MATERIAL PROVIDED:
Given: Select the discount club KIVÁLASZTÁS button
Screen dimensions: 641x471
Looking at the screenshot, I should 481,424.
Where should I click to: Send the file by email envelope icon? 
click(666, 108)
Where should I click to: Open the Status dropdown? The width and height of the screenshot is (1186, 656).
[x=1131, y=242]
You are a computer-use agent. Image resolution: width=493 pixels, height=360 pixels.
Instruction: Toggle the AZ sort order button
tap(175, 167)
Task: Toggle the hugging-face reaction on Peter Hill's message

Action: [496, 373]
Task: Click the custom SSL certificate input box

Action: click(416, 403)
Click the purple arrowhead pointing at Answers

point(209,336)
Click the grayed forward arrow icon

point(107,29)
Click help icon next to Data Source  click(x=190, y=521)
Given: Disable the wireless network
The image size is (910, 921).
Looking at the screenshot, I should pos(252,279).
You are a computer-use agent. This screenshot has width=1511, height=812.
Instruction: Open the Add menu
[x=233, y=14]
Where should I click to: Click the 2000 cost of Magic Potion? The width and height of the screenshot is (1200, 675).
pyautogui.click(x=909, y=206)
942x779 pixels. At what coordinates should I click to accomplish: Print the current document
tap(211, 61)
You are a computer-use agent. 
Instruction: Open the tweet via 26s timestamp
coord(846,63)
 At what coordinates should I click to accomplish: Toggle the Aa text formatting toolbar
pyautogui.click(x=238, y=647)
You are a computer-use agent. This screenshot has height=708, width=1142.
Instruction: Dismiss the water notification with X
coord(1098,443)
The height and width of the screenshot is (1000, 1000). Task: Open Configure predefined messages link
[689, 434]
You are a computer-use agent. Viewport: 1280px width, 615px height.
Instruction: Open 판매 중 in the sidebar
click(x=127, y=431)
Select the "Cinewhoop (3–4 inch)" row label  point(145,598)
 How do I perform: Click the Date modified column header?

TO BE DONE:
Write out all of the lines above again, changing every "Instruction" to "Command" and leaving everything else as it is.

PROBLEM SOLUTION:
Given: Select the discount club KIVÁLASZTÁS button
Screen dimensions: 641x471
Looking at the screenshot, I should 481,424.
Where should I click to: Send the file by email envelope icon? 
click(666, 108)
Where should I click to: Open the Status dropdown? The width and height of the screenshot is (1186, 656).
[x=1131, y=242]
You are a computer-use agent. Image resolution: width=493 pixels, height=360 pixels.
Command: Toggle the AZ sort order button
tap(175, 167)
Task: Toggle the hugging-face reaction on Peter Hill's message

Action: [496, 373]
Task: Click the custom SSL certificate input box

Action: click(416, 403)
Click the purple arrowhead pointing at Answers

point(209,336)
Click the grayed forward arrow icon

point(107,29)
Click help icon next to Data Source  click(x=190, y=521)
Given: Disable the wireless network
The image size is (910, 921).
Looking at the screenshot, I should pos(252,279).
You are a computer-use agent. This screenshot has width=1511, height=812.
Command: Open the Add menu
[x=233, y=14]
Where should I click to: Click the 2000 cost of Magic Potion? The width and height of the screenshot is (1200, 675).
pyautogui.click(x=909, y=206)
942x779 pixels. At what coordinates should I click to accomplish: Print the current document
tap(211, 61)
You are a computer-use agent. 
Command: Open the tweet via 26s timestamp
coord(846,63)
 At what coordinates should I click to accomplish: Toggle the Aa text formatting toolbar
pyautogui.click(x=238, y=647)
You are a computer-use agent. This screenshot has height=708, width=1142.
Command: Dismiss the water notification with X
coord(1098,443)
The height and width of the screenshot is (1000, 1000). Task: Open Configure predefined messages link
[689, 434]
You are a computer-use agent. Viewport: 1280px width, 615px height.
Command: Open 판매 중 in the sidebar
click(x=127, y=431)
Select the "Cinewhoop (3–4 inch)" row label  point(145,598)
 How do I perform: Click the Date modified column header?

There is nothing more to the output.